Create a python script to deploy Kubeflow on GCP via deployment manager. #866

jlewi · 2018-05-24T01:16:34Z

The scripts replaces our bash commands
For teardown we want to add retries to better handle INTERNAL_ERRORS
with deployment manager that are causing the test to be flaky.

Related to #836 verify Kubeflow deployed correctly with deployment manager.

Fix resource_not_found errors in delete (GCP deployment manager test handle internal errors #833)
The not found error was due to the type providers for K8s resources
being deleted before the corresponding K8s resources. So the subsequent
delete of the K8s resource would fail because the type provider did not
exist.
We fix this by using a $ref to refer to the type provider in the type field
of K8s resources.

This change is

jlewi · 2018-05-24T13:07:30Z

/retest

ankushagarwal · 2018-05-24T16:46:48Z

testing/deploy_kubeflow_gcp.py

+  test_suite.run()
+
+if __name__ == "__main__":
+  logging.basicConfig(


test_helper.init() takes care of logging initialization

https://github.com/kubeflow/testing/blob/master/py/kubeflow/testing/test_helper.py#L159

ankushagarwal · 2018-05-24T16:47:11Z

testing/output/artifacts/logs/deploy_kubeflow_gcp.log

@@ -0,0 +1,4 @@
+INFO|2018-05-23T18:14:50|deploy_kubeflow_gcp.py:118| Creating deployment jlewi-kubeflow-test3 in project cloud-ml-dev


Checked in by accident?

jlewi · 2018-05-24T18:32:35Z

Most recent failure was a flake in gke_e2e trying to contact github.com

jlewi · 2018-05-24T19:07:33Z

Test flake looks unrelated

Step 1/26 : FROM golang:1.8.2 as builder
Get https://registry-1.docker.io/v2/: net/http: request canceled while waiting for connection (Client.Timeout exceeded while awaiting headers)

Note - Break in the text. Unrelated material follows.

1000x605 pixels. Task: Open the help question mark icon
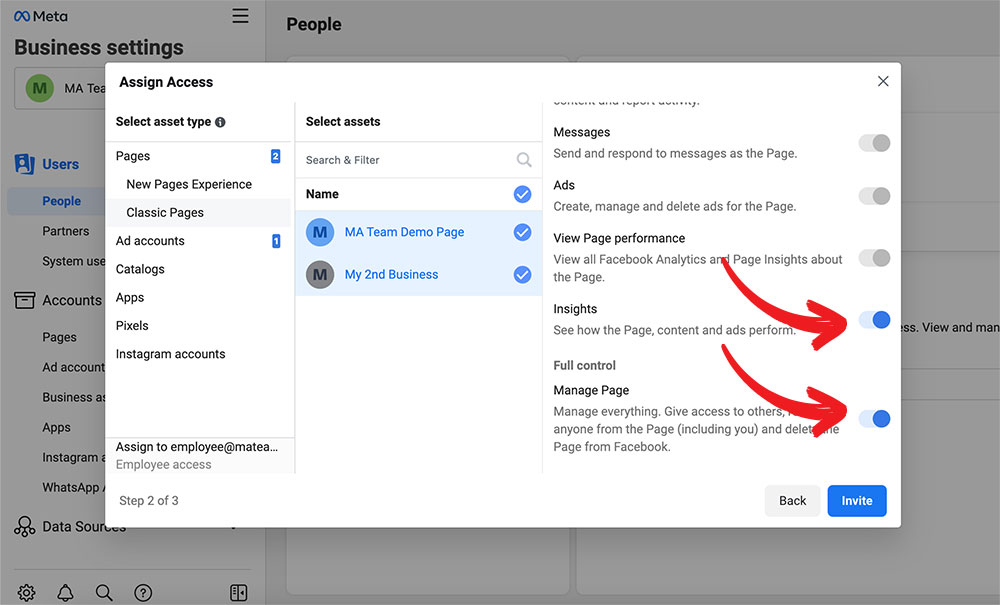coord(143,593)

So I think this is ready for review.

jlewi · 2018-05-24T19:07:49Z

/assign @kunmingg

jlewi · 2018-05-24T20:43:16Z

/retest

jlewi · 2018-05-24T21:50:41Z

More random test failures

Traceback (most recent call last):
 File "/usr/lib/python2.7/runpy.py", line 174, in _run_module_as_main
   "__main__", fname, loader, pkg_name)
 File "/usr/lib/python2.7/runpy.py", line 72, in _run_code
   exec code in run_globals
 File "/mnt/test-data-volume/kubeflow-presubmit-kubeflow-e2e-gke-866-3fa104e-1651-5d37/src/kubeflow/kubeflow/testing/test_deploy.py", line 679, in <module>
   main()
 File "/mnt/test-data-volume/kubeflow-presubmit-kubeflow-e2e-gke-866-3fa104e-1651-5d37/src/kubeflow/kubeflow/testing/test_deploy.py", line 669, in main
   wrap_test(args)
 File "/mnt/test-data-volume/kubeflow-presubmit-kubeflow-e2e-gke-866-3fa104e-1651-5d37/src/kubeflow/kubeflow/testing/test_deploy.py", line 265, in wrap_test
   test_util.wrap_test(run, test_case)
 File "/mnt/test-data-volume/kubeflow-presubmit-kubeflow-e2e-gke-866-3fa104e-1651-5d37/src/kubeflow/testing/py/kubeflow/testing/test_util.py", line 88, in wrap_test
   test_case.failure = "Test failed; " + e.message
TypeError: cannot concatenate 'str' and 'ConnectionError' objects

jlewi · 2018-05-24T21:50:45Z

/retest

…nager. * The scripts replaces our bash commands * For teardown we want to add retries to better handle INTERNAL_ERRORS with deployment manager that are causing the test to be flaky. Related to kubeflow#836 verify Kubeflow deployed correctly with deployment manager. * Fix resource_not_found errors in delete (kubeflow#833) * The not found error was due to the type providers for K8s resources being deleted before the corresponding K8s resources. So the subsequent delete of the K8s resource would fail because the type provider did not exist. * We fix this by using a $ref to refer to the type provider in the type field of K8s resources.

kunmingg

/lgtm

jlewi · 2018-05-25T01:16:13Z

/retest

jlewi · 2018-05-25T01:16:16Z

/approve

k8s-ci-robot · 2018-05-25T01:16:18Z

[APPROVALNOTIFIER] This PR is APPROVED

This pull-request has been approved by: jlewi

The full list of commands accepted by this bot can be found here.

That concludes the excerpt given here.